## Problem details
Your copy should contain exactly the lines from the start of the material through the line containing "You are a GUI", and no pictures.

## Material to process
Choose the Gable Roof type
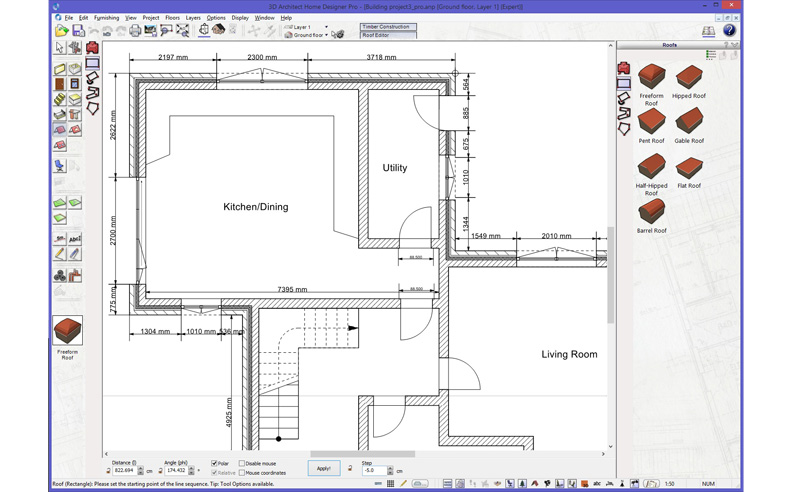The width and height of the screenshot is (794, 492). coord(689,121)
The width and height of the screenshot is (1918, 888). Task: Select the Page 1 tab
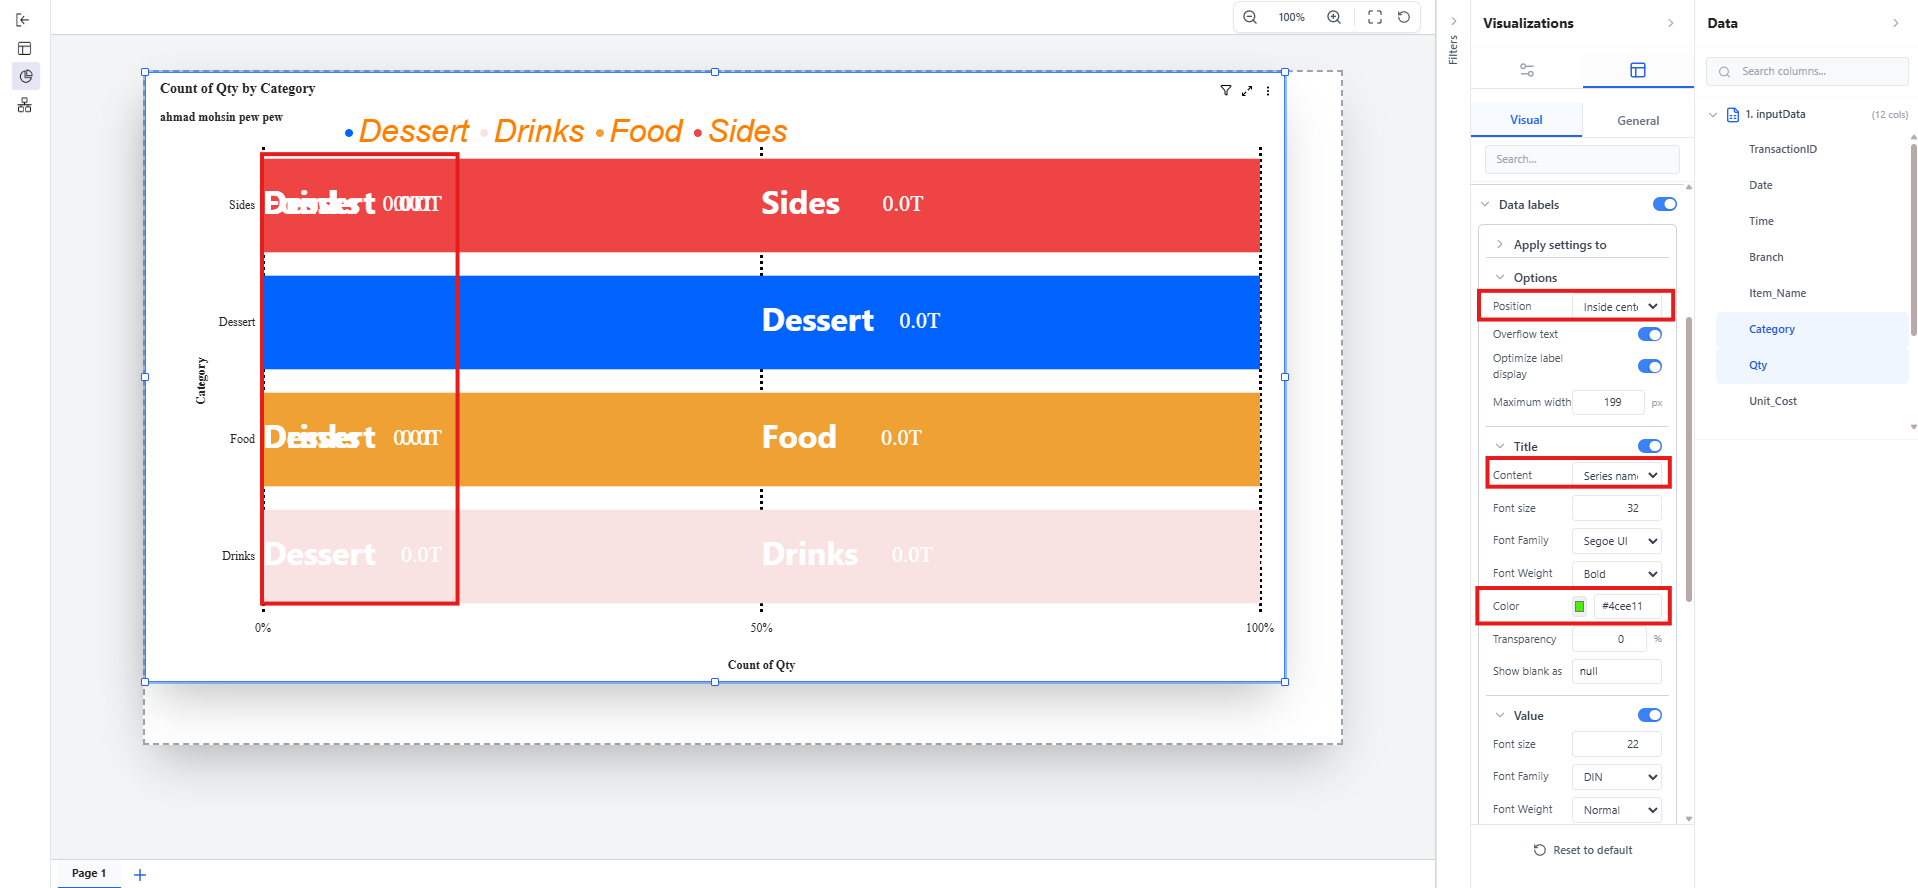[89, 873]
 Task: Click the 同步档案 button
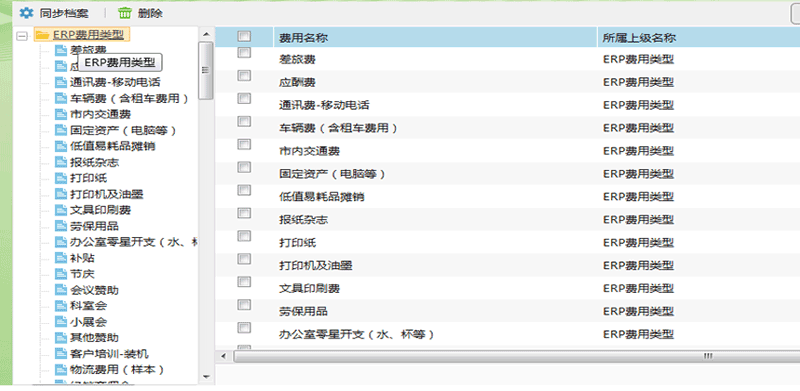54,13
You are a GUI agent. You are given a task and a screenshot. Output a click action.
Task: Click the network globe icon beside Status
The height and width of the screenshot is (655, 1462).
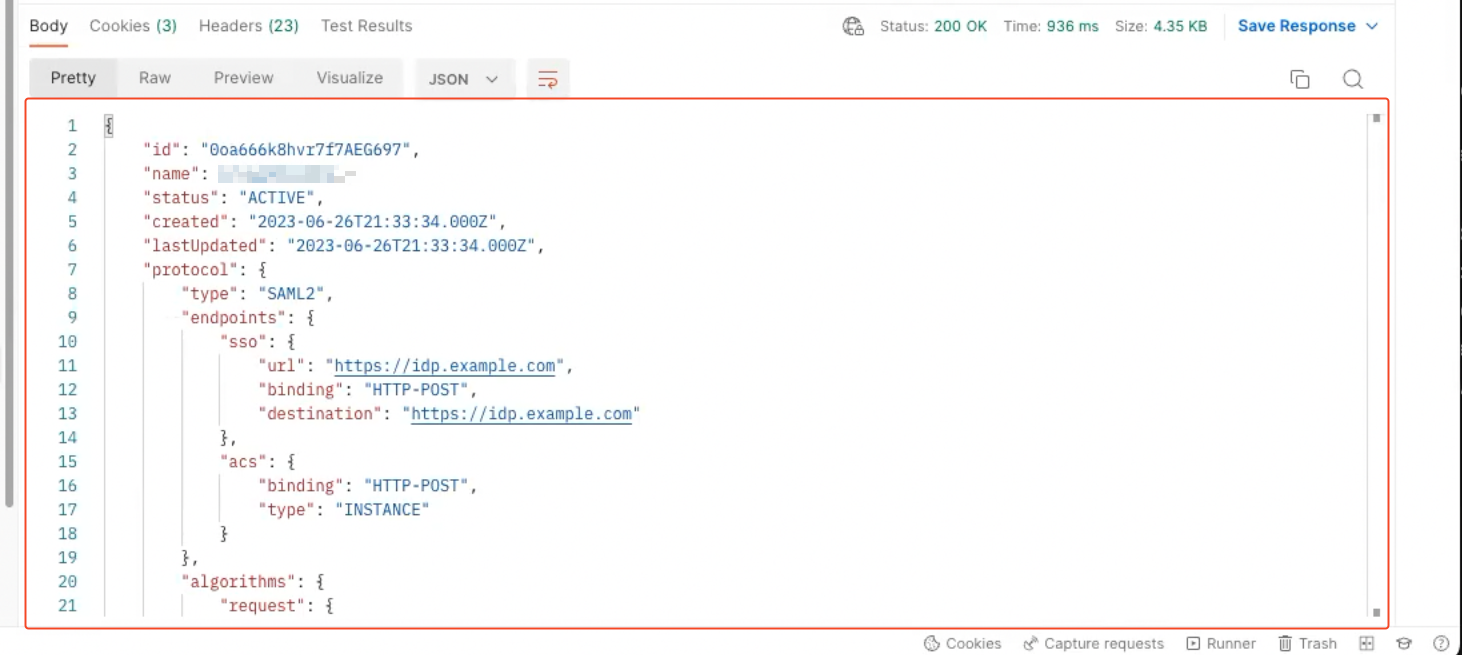coord(853,26)
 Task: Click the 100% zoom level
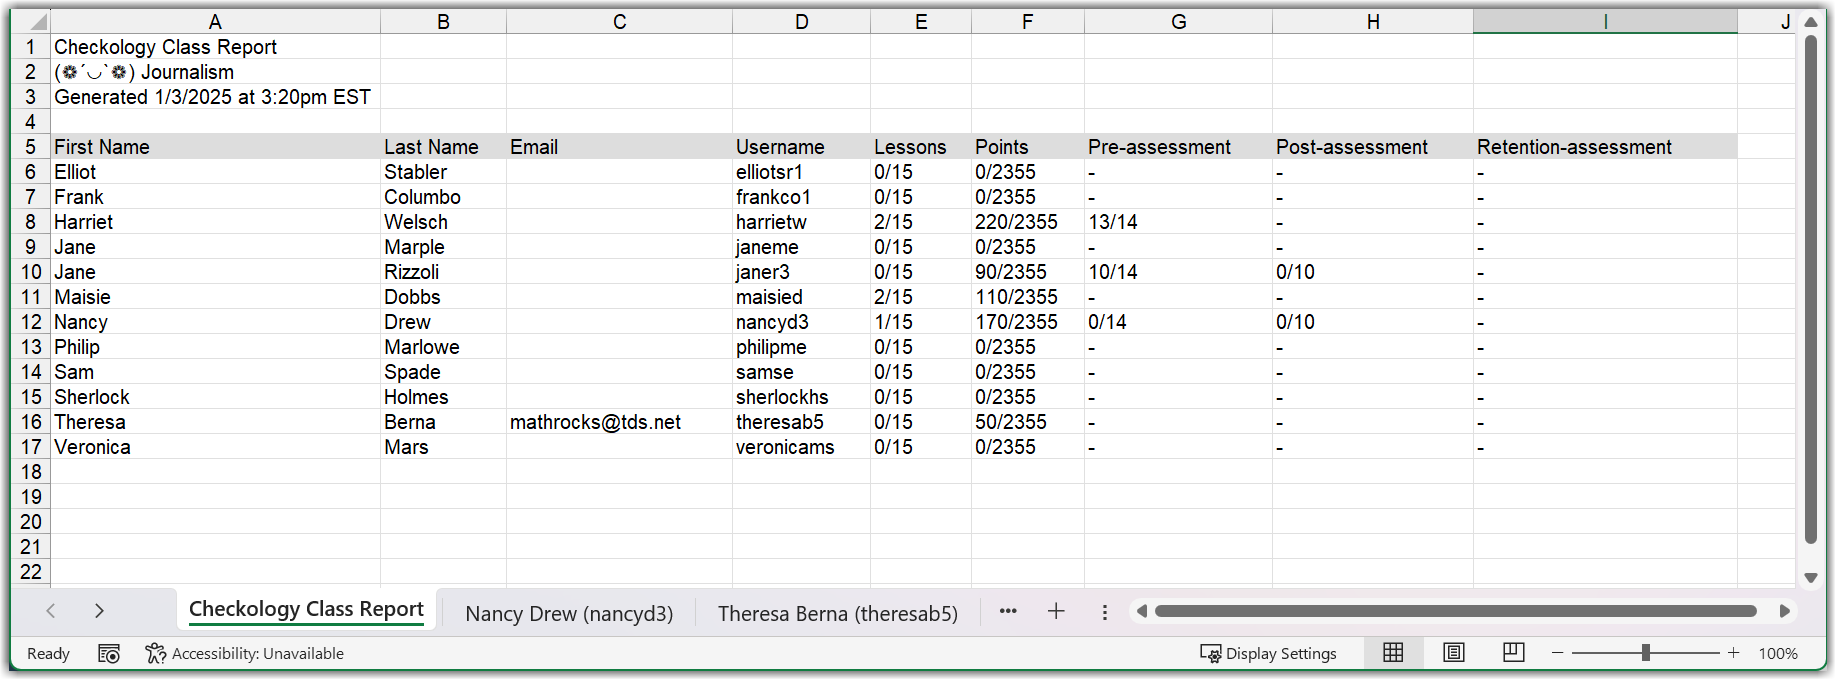1778,654
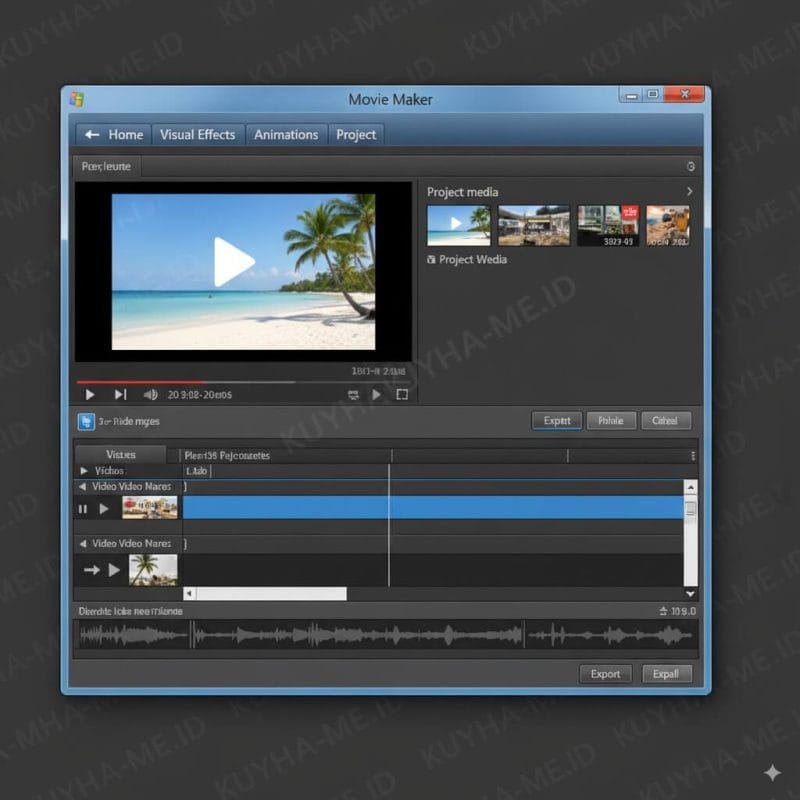Collapse the first Video track header arrow
Screen dimensions: 800x800
82,487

## Response to this exercise
Choose the Gable Roof type
The width and height of the screenshot is (794, 492). coord(689,121)
The width and height of the screenshot is (1918, 888). Task: Select the Page 1 tab
[89, 873]
 Task: Click the 同步档案 button
54,13
You are a GUI agent. You are given a task and a screenshot. Output a click action.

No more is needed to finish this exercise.